WORK TO BE COMPLETED: Update the material below by replacing "indicator" with "overlay" and leaving everything else unchanged. Omit the pictures from your answer.

=====

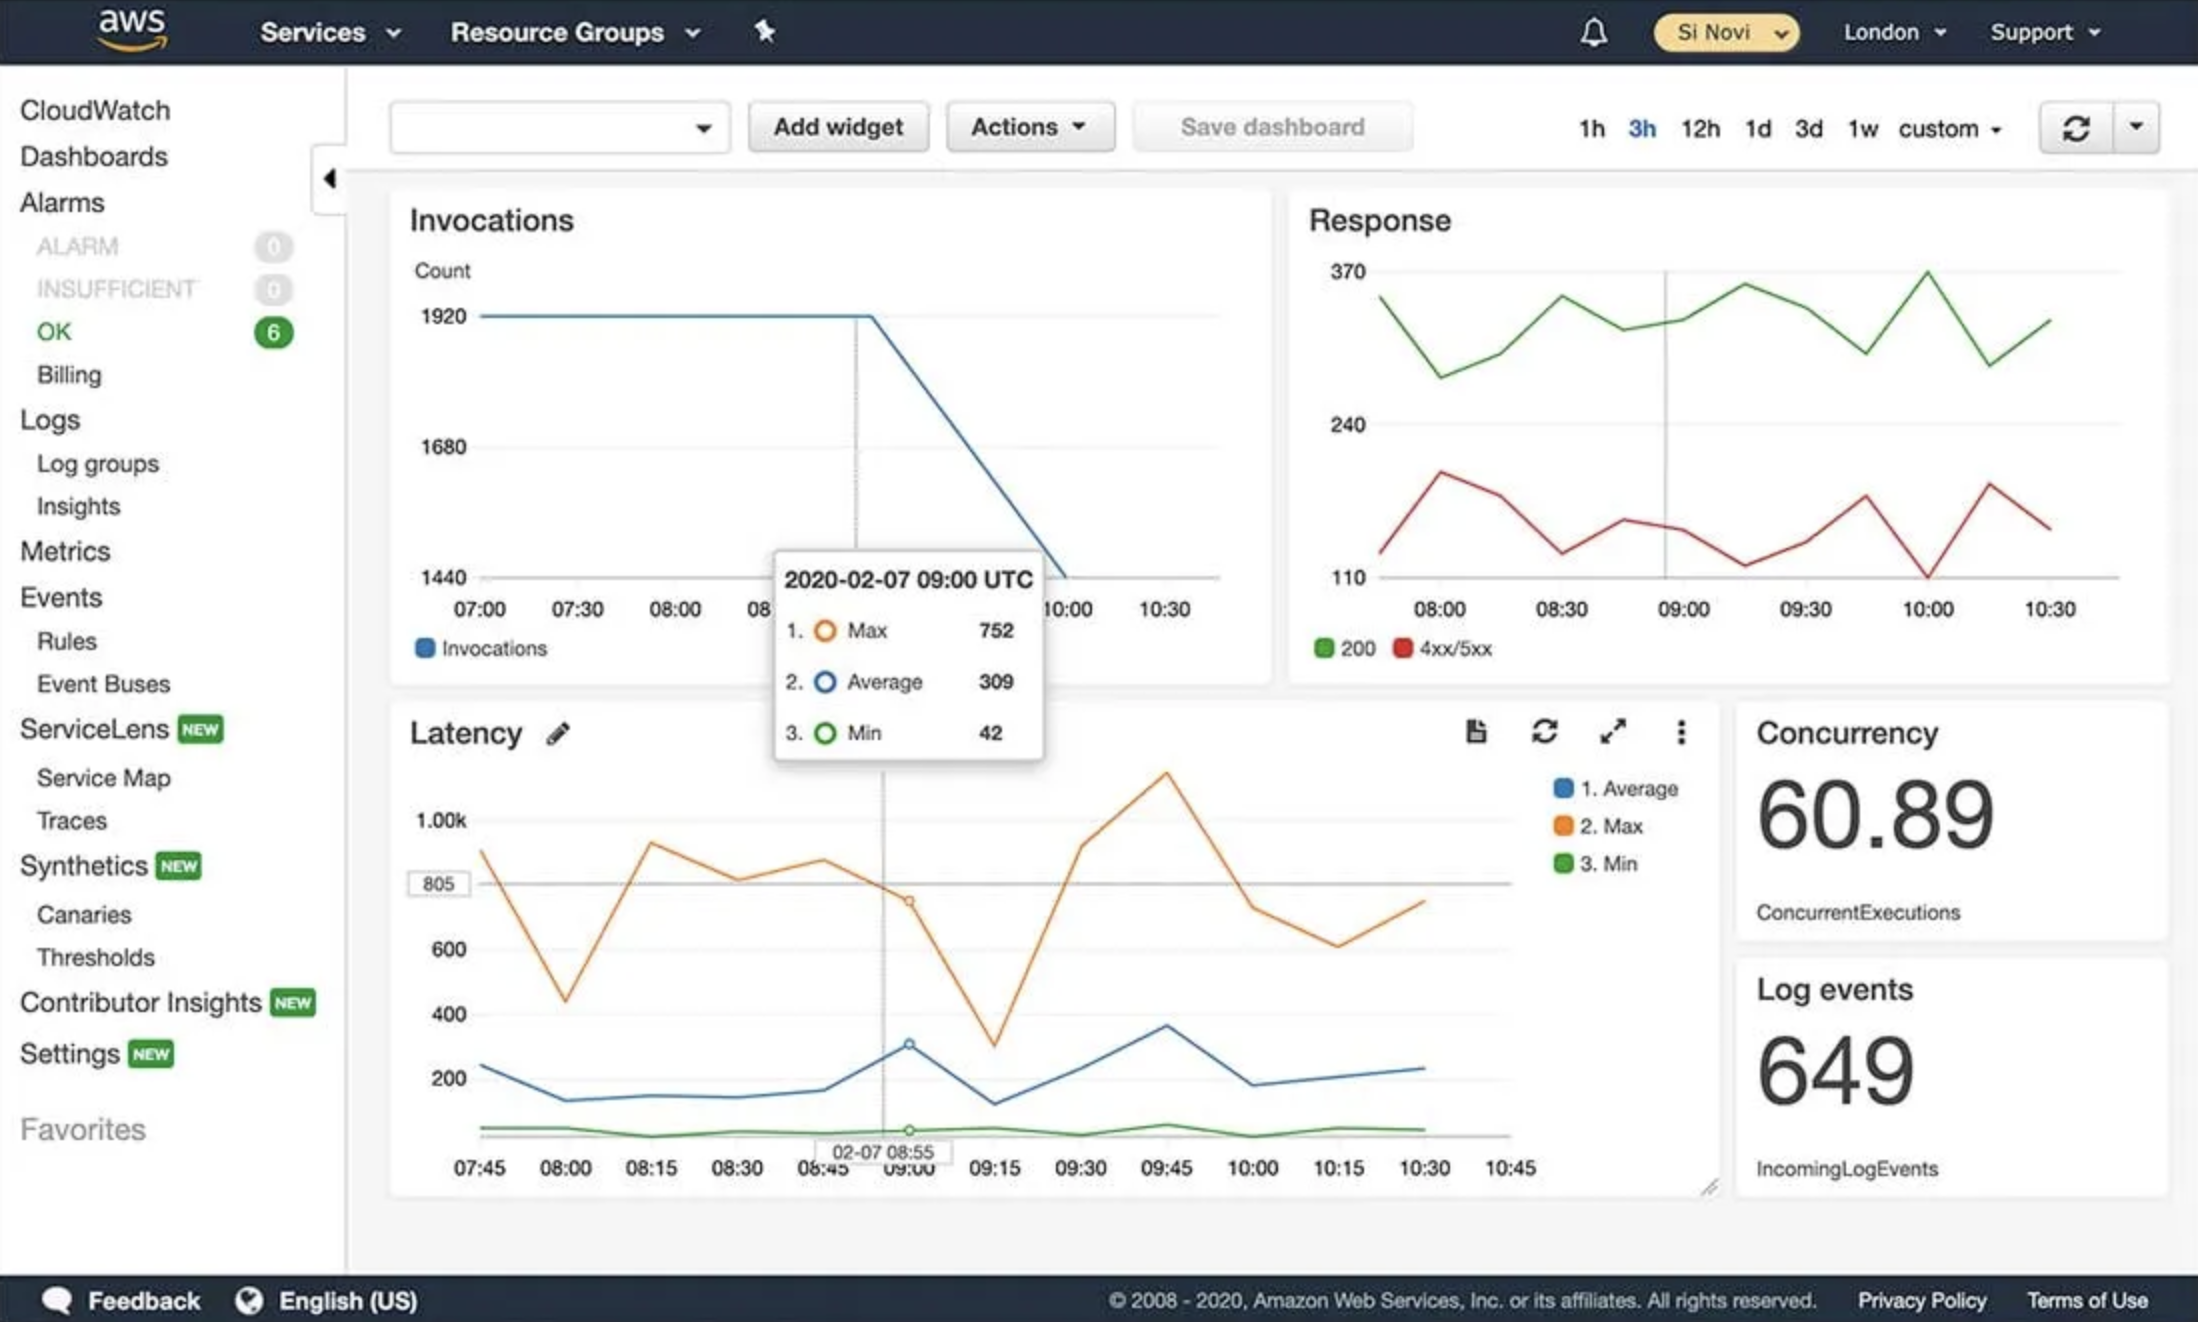Image resolution: width=2198 pixels, height=1322 pixels.
Task: Open refresh interval options arrow
Action: (2136, 127)
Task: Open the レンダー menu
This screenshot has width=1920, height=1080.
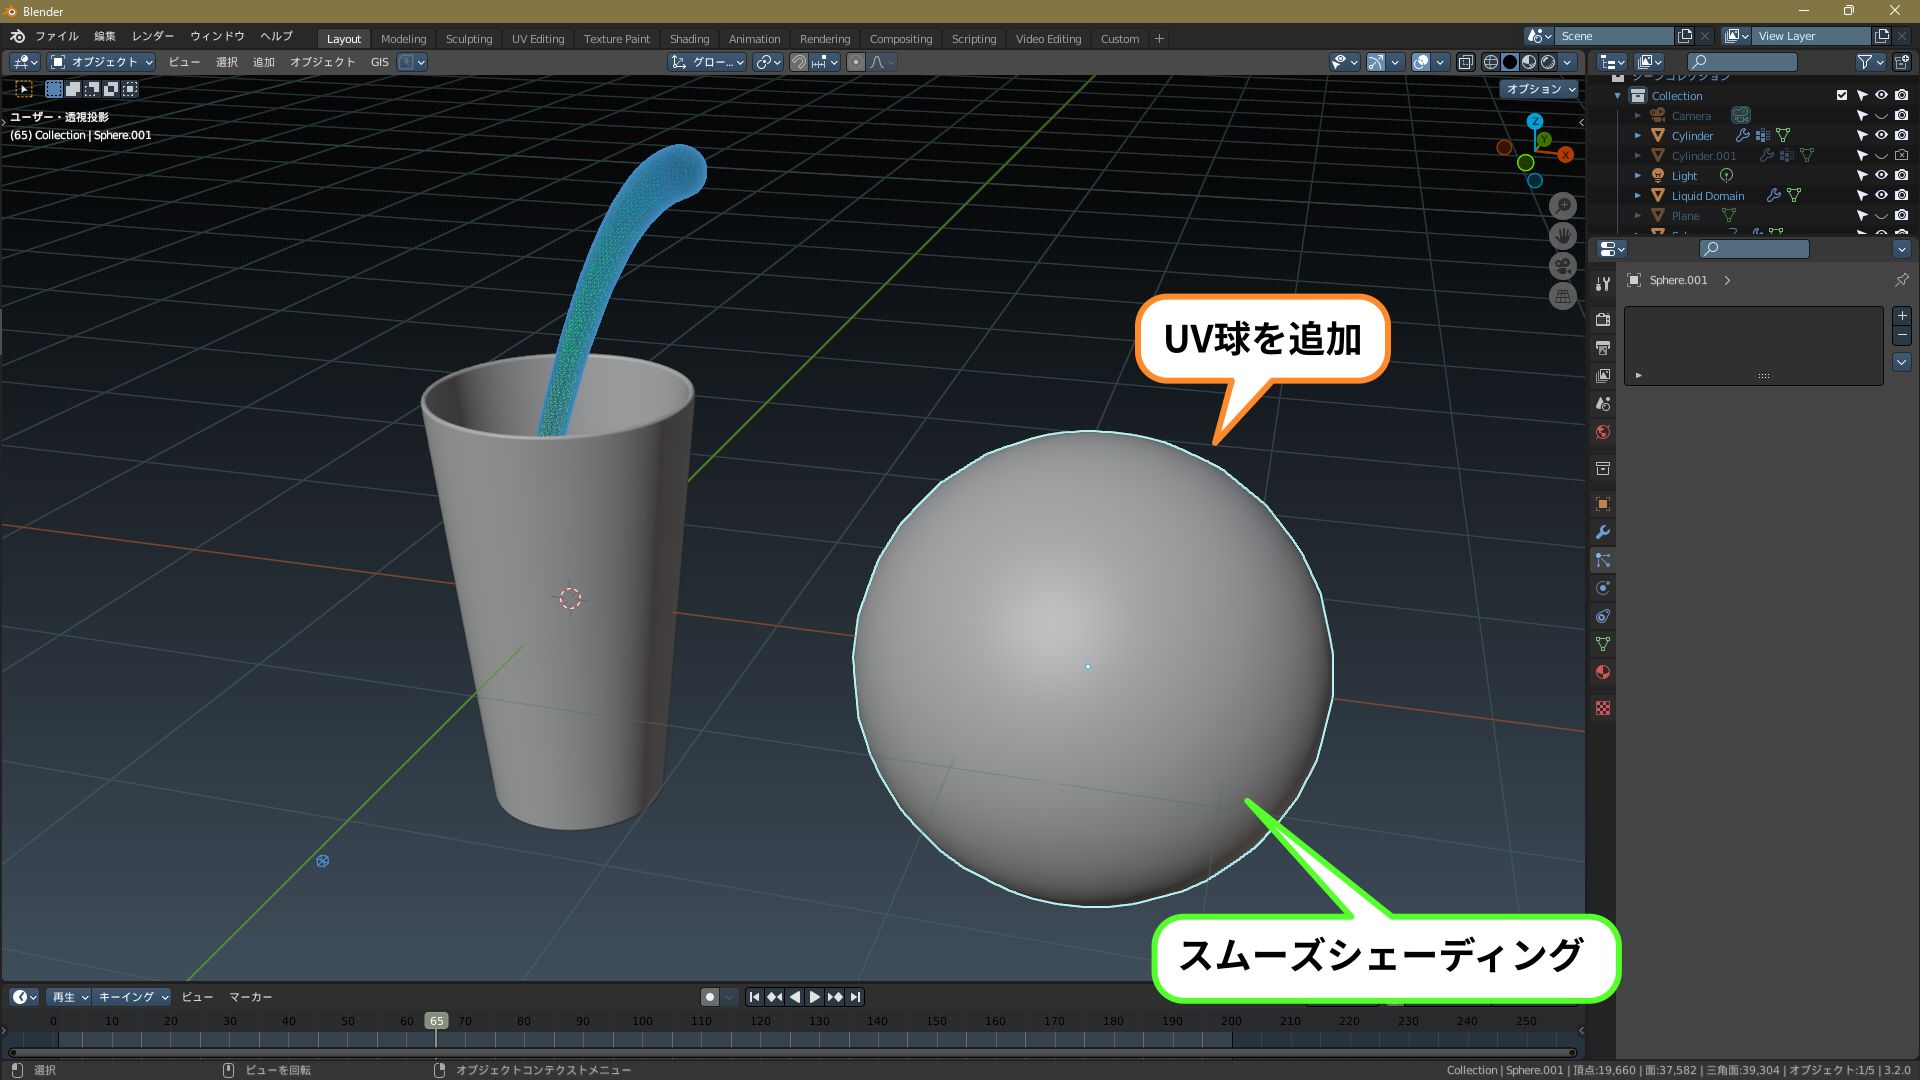Action: coord(153,36)
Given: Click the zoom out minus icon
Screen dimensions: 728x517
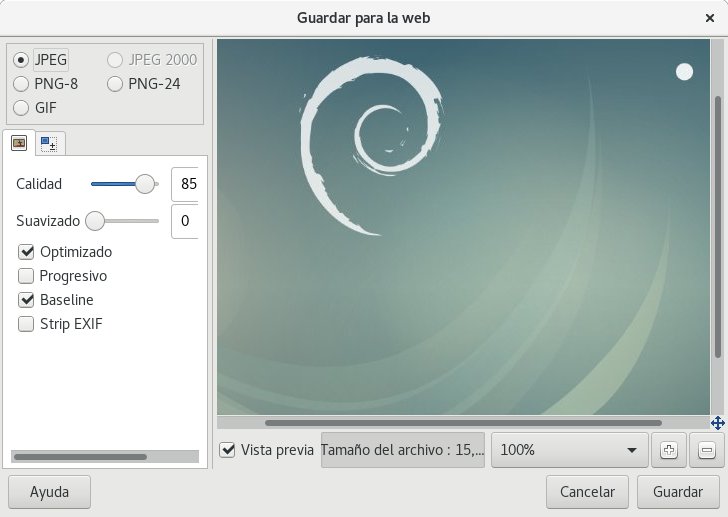Looking at the screenshot, I should click(x=706, y=450).
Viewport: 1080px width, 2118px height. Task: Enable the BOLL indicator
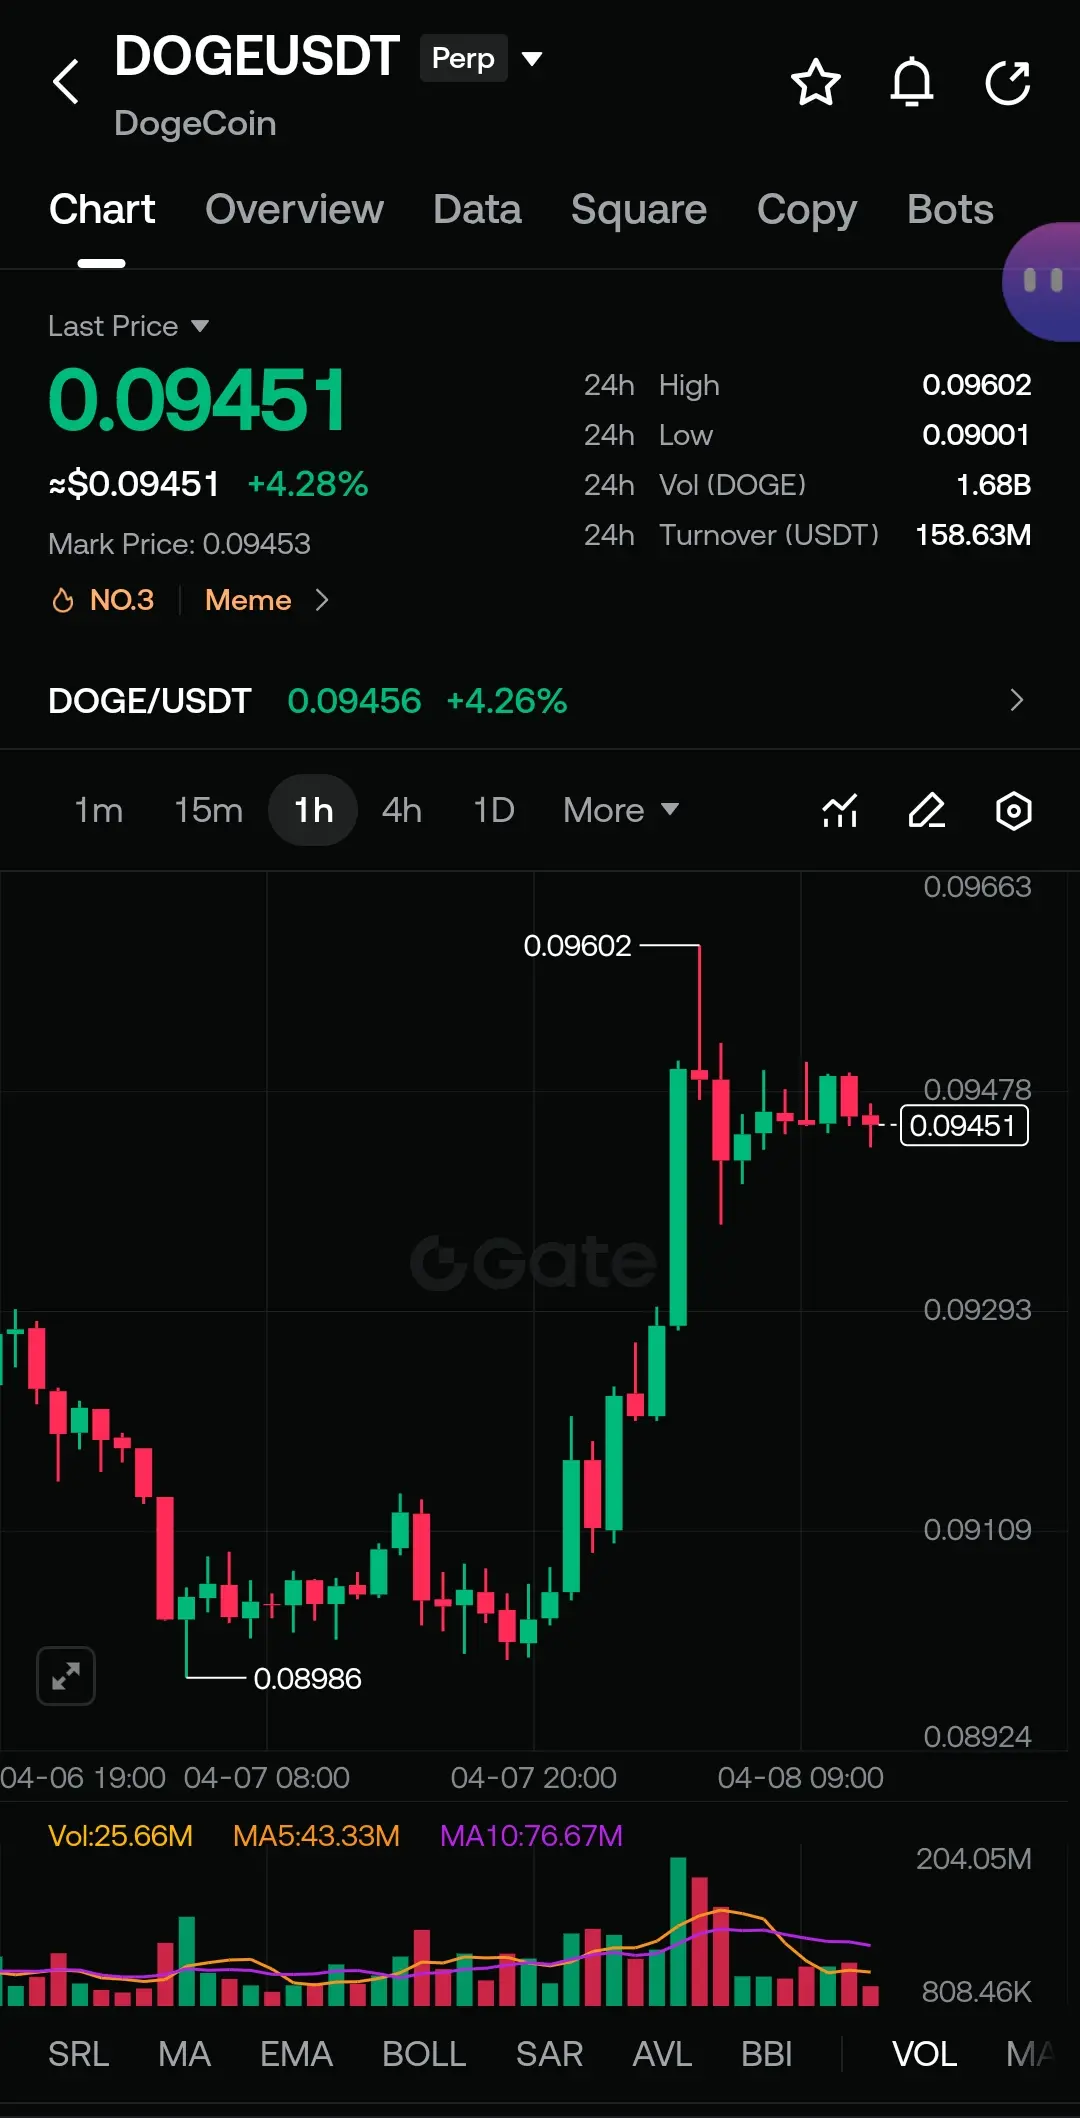(424, 2054)
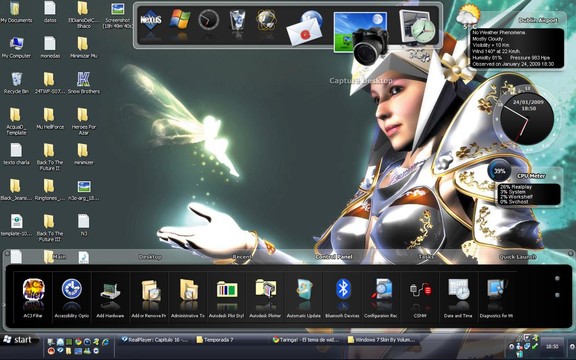Switch to the Control Panel shelf tab

coord(334,257)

=====

WRITTEN ANSWER:
Image resolution: width=2198 pixels, height=1322 pixels.
Task: Open refresh interval options arrow
Action: (2136, 127)
Task: Open the レンダー menu
This screenshot has width=1920, height=1080.
Action: coord(153,36)
Given: Click the zoom out minus icon
Screen dimensions: 728x517
Looking at the screenshot, I should click(x=706, y=450).
Viewport: 1080px width, 2118px height. Task: Enable the BOLL overlay
(424, 2054)
Switch to the Control Panel shelf tab

coord(334,257)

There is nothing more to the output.